British holidaymakers who stumped up for last-minute flights to flee Portugal in fear of a fresh quarantine have been left fuming when it wasn’t even re-introduced.
Tourists were furious after racing back to the UK to avoid having to self-isolate for 14 days – only for the government to leave the country off its official safe travel list.
Holiday plans were plunged into chaos last week when Scotland and Wales imposed quarantine rules on Greece and Portugal, but England didn’t.
One Bristol dad told of spending an eye-watering sum to cut their travel short so his daughter didn’t risk missing school as classrooms finally reopened.
John Cushing told the BBC he had spent £1,000 to leave Portugal early in anticipation it was about to be added to the UK’s red list – triple the cost of the pair’s original return tickets.
The solo dad said they had waited six months to visit his villa in the Algarve while travel was heavily restricted at the height of the pandemic.
As soon as they were allowed, he booked flights for himself and his daughter to go to the popular coastal beautyspot.
Mr Cushing said he had already paid £320 for return flights for himself and his daughter to get home to Bristol.
But with speculation Portugal could be added back to the UK’s quarantine list last week, the dad feared his daughter Georgie, 12, would end up having to isolate instead of returning to school.
He found few flights home so wound up paying £1,000 for easyJet flights home on Thursday, ahead of their planned return on Saturday – only for England to subsequently keep Portugal on the safe travel list after all.
Mr Cushing told the BBC: “My daughter was in tears yesterday at the thought of not being able to go back to school and see her friends.
“She has already missed most of year seven [at school] and I can’t let her miss the first two weeks of year eight.”
“The airlines have us over a barrel and don’t seem to have any sympathy.”
Easyjet denied that it was taking advantage of holidaymakers anxious about quarantines, telling the BBC that as with all airlines its pricing for flights is demand-led.
The family are just one of many worried holidaymakers growing increasingly frustrated with mixed messages over the UK’s safe travel list.
Some caught out by sudden changes in rules have criticised the government for how it is handling the announcement.
A Welsh dad-of-two whose family will have to quarantine for 14 days after being caught up in a rule-change during his Greece holiday has slammed the inconsistency across the UK.

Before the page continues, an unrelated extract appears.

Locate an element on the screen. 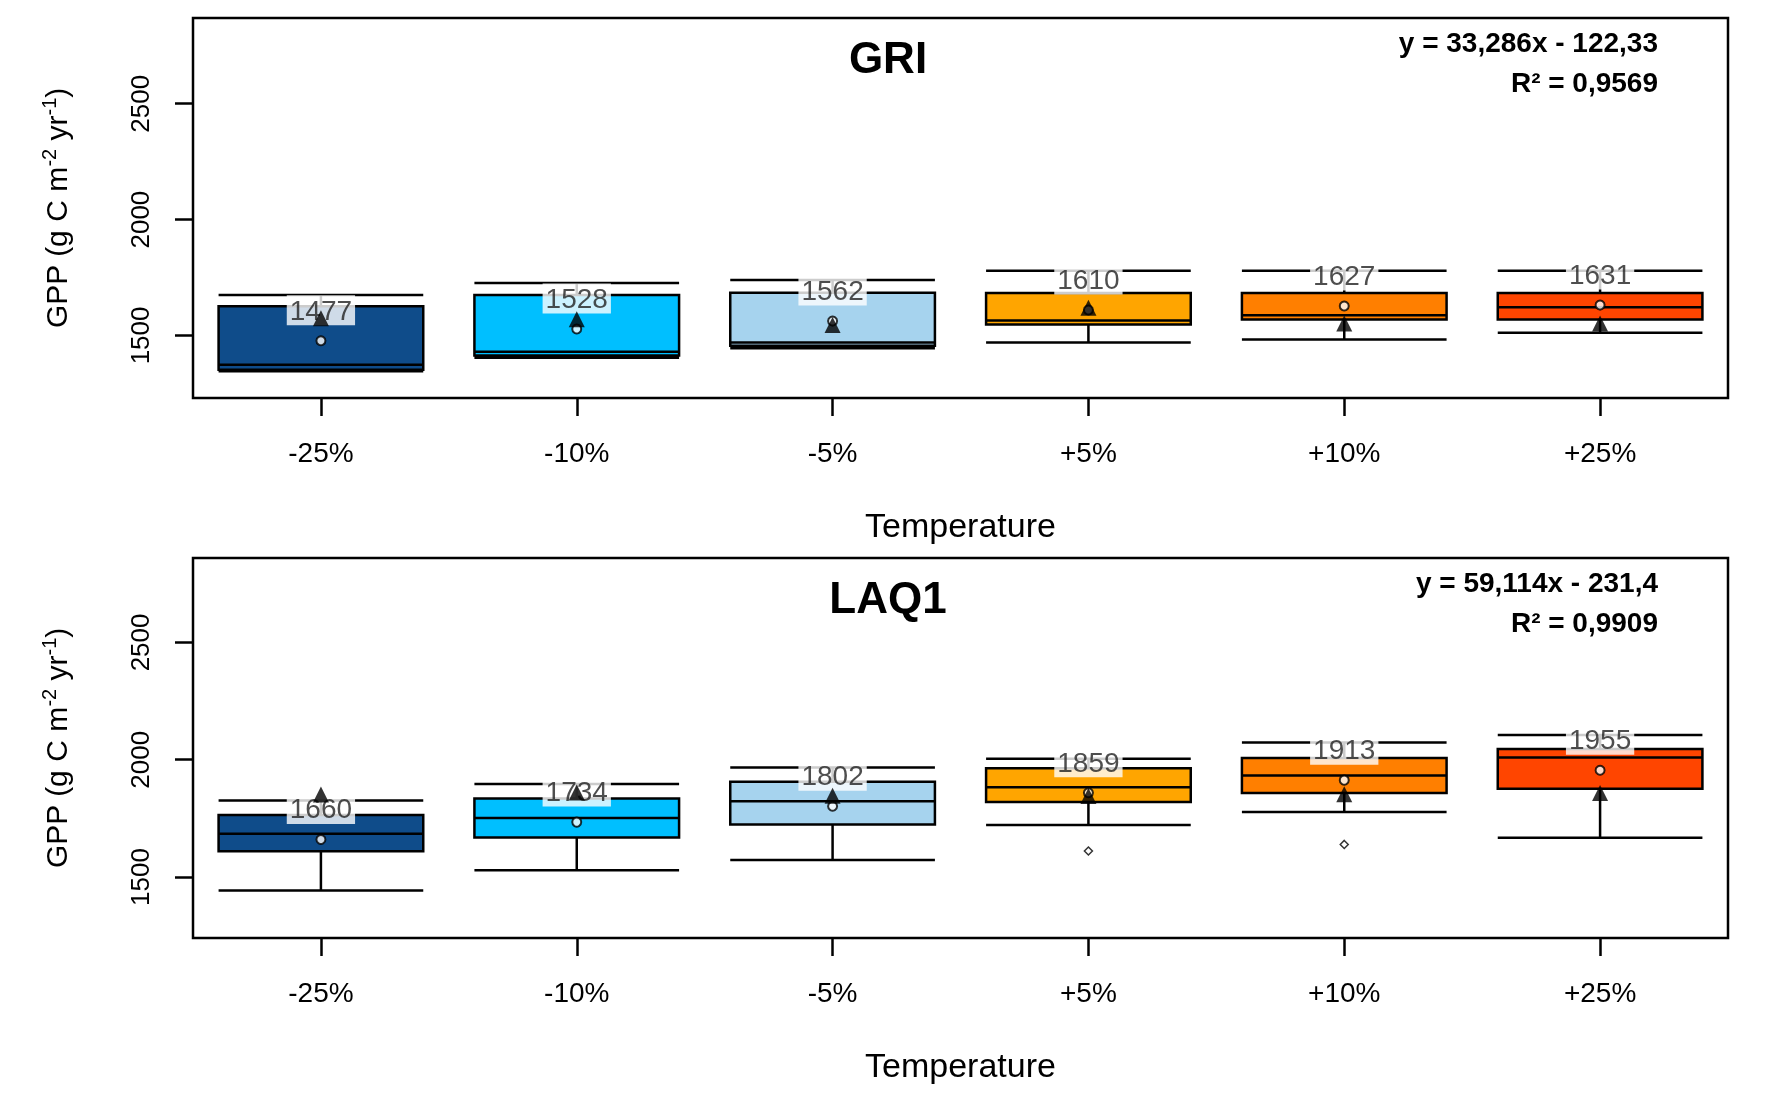 The width and height of the screenshot is (1776, 1109). text: 1528 is located at coordinates (576, 298).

The UK’s devolved governments set their own quarantine safe travel lists, and Jonathan Lake told The Sun he got caught out in the difference between rules set by Westminster and Cardiff.
The dad was furious after Wales added Greece and Portugal to its red list last week – saying he was considering returning to a hotel in Bristol instead to avoid isolating.
Mr Lake, who had been staying with his wife and two children near Chania, Crete, labelled the lack of consistent messaging across the UK an “absolute joke”.
Kelly Jones, of Birmingham, accused the Government of constantly shifting the goalposts after Portugal remained on England’s safe travel list after she spent £900 moving her flights.
She told The Sun of paying Jet2 to move her flights home from Faro from Saturday to Friday, cutting her villa holiday one day short in fears quarantine would be reimposed and her children could miss two weeks of school.
But she was left dismayed after Portugal and Greece remained on the safe travel list, saying she felt she had wasted time and money.
The travel anxiety comes as UK leaders grapple with concerns about fresh coronavirus clusters linked to summer holiday travels.
Travellers returning from the Greek island of Zante have been linked to a number of outbreaks in England and Wales.
Holidaymakers returning to England from seven Greek islands must quarantine from Wednesday, the government announced yesterday.
The decision was a milestone in the handling of the safe travel list, as Ministers outlined plans to allow some island destinations to have different quarantine rules from the mainland.
Destinations popular with Brits such as the Canary Islands had pleaded with the UK to handle islands separately, as mainland Spain faced skyrocketing cases but much of the archipelago regained control of outbreaks.